Exchanging text messages, Alice asks Felix why she hasn’t seen him lately; he replies that she doesn’t care about him anyway. Alice argues that she does, and she invites him over. He spends the night. Alice writes to Eileen: She’s now writing from Paris, where she’s traveled to receive an award. At the Musée d’Orsay, the profusion of art is overwhelming.

At a party, Eileen sees Simon indulging flirtatious women. When she leaves upset, Simon follows her and defensively says he doesn’t understand her. She gets home and she sobs before going to sleep. Eileen writes to Alice: She talks at length about culture and aesthetic experience, but she closes the letter by saying all she really wants is to be loved.

Felix suggests to Alice that her job is a joke and that her friends only stick around her because she’s rich. Alice is stunned, though Felix isn’t being cruel so much as unfiltered. He apologizes. Alice writes to Eileen: She ruminates on the nature of reading fiction, comparing it to an almost religious experience involving selfless love.

On the morning of Lola’s wedding at the church, Eileen reminisces about her times with Simon years ago. When the wedding party arrives, Eileen and Simon lock eyes; the gaze is charged with many long-unspoken emotions. Eileen writes to Alice: She and Simon are coming to visit Alice.

Eileen and Simon visit Alice, and Felix meets both of them. The four friends visit the beach and then a bar. Later, as Eileen and Simon have sex again, Eileen asks if she’s special to him, and he says yes—but she still feels doubtful. She fears they will break up and their friendship will wither.

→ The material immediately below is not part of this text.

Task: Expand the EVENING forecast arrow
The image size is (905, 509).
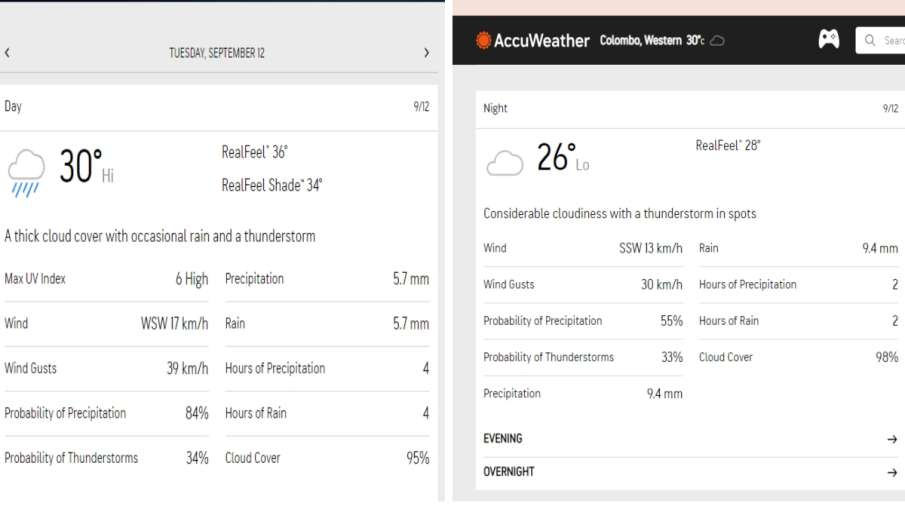Action: [892, 439]
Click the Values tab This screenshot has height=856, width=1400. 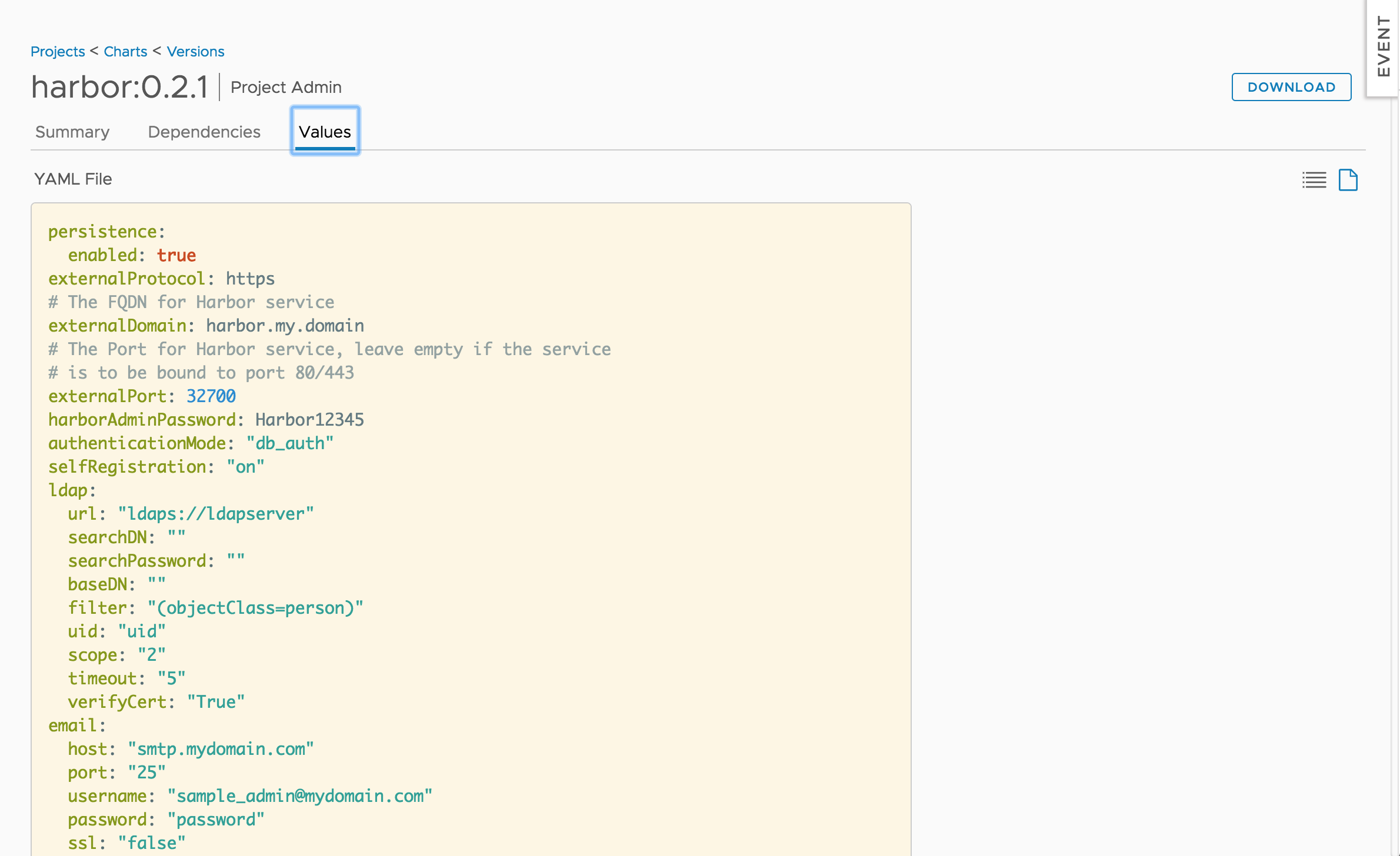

Later, as the four friends are together, Felix alludes to Alice possibly purchasing the rectory, and Eileen inwardly panics, knowing Alice may be moving away permanently. Simon tries to comfort Eileen and finally tells her that he wants to be with her. Alice and Eileen eventually get into an argument about different aspects of their friendship, but they reconcile and embrace when Eileen confesses that she’s afraid of losing Alice.

Over a year after this summer visit, Alice and Eileen write to one another: They are now amidst the COVID pandemic. Alice shares that her mental health is still worn thin, but she’s grateful for her life and might believe in God. Eileen is expecting a baby with Simon. The world, she feels, is once again alive with possibilities.